Tag: Computer Vision

M1-V Deep Learning in Video Compression

Advancing the state-of-the-art in image/video compression by adopting deep learning methods in prediction, transform, entropy coding and post processing. Develop fresh new coding tools based on deep learning for post processing, reconstruction enhancement. Investigate new pipelines using deep learning for end-to-end image/video compression. Achieve significant coding improvements with applicable computational complexity as well as deliver insights into deep learning video compression for machine consumption, e.g., tracking, segmentation, recognition.

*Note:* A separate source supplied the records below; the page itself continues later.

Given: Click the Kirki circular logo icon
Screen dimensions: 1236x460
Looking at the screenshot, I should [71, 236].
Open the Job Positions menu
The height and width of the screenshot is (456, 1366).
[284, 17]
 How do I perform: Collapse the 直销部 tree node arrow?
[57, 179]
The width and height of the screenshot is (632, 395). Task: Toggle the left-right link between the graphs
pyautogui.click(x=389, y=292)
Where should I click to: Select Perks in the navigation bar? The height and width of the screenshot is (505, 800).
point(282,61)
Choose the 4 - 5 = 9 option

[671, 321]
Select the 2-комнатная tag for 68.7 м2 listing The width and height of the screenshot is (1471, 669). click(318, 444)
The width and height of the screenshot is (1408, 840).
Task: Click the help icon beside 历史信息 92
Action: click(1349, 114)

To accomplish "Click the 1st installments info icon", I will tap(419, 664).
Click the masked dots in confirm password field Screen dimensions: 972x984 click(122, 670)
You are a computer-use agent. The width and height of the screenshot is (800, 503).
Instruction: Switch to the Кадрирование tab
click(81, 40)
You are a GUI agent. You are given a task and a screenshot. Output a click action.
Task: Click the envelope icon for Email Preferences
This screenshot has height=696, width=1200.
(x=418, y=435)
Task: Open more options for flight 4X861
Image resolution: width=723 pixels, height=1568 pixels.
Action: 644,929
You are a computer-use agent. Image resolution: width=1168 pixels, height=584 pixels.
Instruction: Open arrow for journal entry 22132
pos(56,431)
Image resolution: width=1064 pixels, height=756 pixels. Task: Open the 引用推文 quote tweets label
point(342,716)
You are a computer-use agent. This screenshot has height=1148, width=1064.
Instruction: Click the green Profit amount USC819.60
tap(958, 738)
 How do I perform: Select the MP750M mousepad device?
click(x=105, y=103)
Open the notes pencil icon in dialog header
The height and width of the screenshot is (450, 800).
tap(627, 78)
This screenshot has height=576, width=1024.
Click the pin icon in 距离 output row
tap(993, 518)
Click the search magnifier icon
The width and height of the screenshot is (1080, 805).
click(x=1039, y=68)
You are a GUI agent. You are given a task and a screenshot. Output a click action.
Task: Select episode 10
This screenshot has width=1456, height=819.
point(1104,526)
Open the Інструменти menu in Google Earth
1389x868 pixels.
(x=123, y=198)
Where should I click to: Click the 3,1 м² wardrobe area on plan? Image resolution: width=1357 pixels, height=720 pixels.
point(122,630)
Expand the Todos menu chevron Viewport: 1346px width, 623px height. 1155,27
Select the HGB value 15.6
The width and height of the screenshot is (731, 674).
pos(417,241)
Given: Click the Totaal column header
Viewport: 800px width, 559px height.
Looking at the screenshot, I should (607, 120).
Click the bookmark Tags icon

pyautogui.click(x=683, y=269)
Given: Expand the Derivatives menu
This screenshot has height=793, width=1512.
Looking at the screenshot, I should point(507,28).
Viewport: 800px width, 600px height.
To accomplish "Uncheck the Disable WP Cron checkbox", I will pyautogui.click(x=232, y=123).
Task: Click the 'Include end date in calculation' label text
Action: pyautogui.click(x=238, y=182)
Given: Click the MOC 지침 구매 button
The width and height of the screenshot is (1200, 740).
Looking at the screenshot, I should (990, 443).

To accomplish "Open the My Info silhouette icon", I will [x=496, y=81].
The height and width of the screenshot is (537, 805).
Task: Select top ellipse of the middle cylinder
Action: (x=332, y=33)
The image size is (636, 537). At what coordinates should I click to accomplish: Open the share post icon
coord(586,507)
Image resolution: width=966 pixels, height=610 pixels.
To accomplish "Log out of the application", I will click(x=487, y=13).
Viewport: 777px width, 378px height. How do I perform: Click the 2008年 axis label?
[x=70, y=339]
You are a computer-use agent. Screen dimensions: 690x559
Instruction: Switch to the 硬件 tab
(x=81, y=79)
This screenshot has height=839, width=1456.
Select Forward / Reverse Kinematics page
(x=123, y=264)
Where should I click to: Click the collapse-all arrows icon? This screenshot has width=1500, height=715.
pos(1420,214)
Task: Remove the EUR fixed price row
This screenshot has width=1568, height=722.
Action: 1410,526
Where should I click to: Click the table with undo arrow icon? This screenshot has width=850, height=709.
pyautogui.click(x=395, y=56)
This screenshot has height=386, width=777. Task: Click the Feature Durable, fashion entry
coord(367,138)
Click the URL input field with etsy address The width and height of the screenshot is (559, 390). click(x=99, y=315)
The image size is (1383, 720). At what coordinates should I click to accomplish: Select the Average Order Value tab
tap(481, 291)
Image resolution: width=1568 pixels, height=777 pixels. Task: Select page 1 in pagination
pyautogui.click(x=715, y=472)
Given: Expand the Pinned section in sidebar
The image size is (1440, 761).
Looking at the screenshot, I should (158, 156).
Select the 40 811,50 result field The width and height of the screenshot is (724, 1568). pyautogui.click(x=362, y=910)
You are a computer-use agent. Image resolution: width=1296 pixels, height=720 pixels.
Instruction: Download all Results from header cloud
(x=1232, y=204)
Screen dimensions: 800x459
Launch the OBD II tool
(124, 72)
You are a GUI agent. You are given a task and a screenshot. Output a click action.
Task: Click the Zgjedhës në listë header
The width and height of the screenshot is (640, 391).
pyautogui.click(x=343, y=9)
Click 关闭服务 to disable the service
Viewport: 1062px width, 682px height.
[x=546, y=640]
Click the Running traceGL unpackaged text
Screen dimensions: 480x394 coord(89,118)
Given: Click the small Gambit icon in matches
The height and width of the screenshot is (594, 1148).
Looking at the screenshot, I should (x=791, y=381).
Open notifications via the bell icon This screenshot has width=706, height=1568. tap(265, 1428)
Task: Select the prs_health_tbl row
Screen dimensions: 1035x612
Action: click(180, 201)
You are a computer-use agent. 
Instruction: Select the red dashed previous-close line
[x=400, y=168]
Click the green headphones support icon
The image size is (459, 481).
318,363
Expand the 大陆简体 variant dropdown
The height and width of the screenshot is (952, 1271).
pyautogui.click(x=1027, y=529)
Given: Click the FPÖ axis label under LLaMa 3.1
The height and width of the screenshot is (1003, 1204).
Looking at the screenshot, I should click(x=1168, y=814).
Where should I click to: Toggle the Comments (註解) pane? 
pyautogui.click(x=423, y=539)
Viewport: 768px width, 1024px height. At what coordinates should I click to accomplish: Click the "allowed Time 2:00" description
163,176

F1-M Bidirectional Deep Learning Architecture for Scene Understanding

This project aims at creating deep architectures inspired by cognitive sciences to under visual scenes either in images or videos. The characteristic of the proposed architecture is that it simplifies the inference using biological plausible marginals (object type and spatial location), which can be learned in an unsupervised way directly from data (i.e. without labels).

F6-V Machine-Learning-Enabled Video Coding Strategy for Object Detection

The goal of this project is to develop a machine-learning-enabled video coding strategy for object detection.  Most existing video encoders minimizes distortion under a rate constraint. However, for surveillance video, it is desired for a video encoder to maximize detection probability under a rate constraint. To address this, we will design a new video coding strategy that maximizes object detection probability under a rate constraint. We will locate the information important to object detector, develop Rate-Detection-Optimized framework for mode selection, and design optimized bit rate allocation method.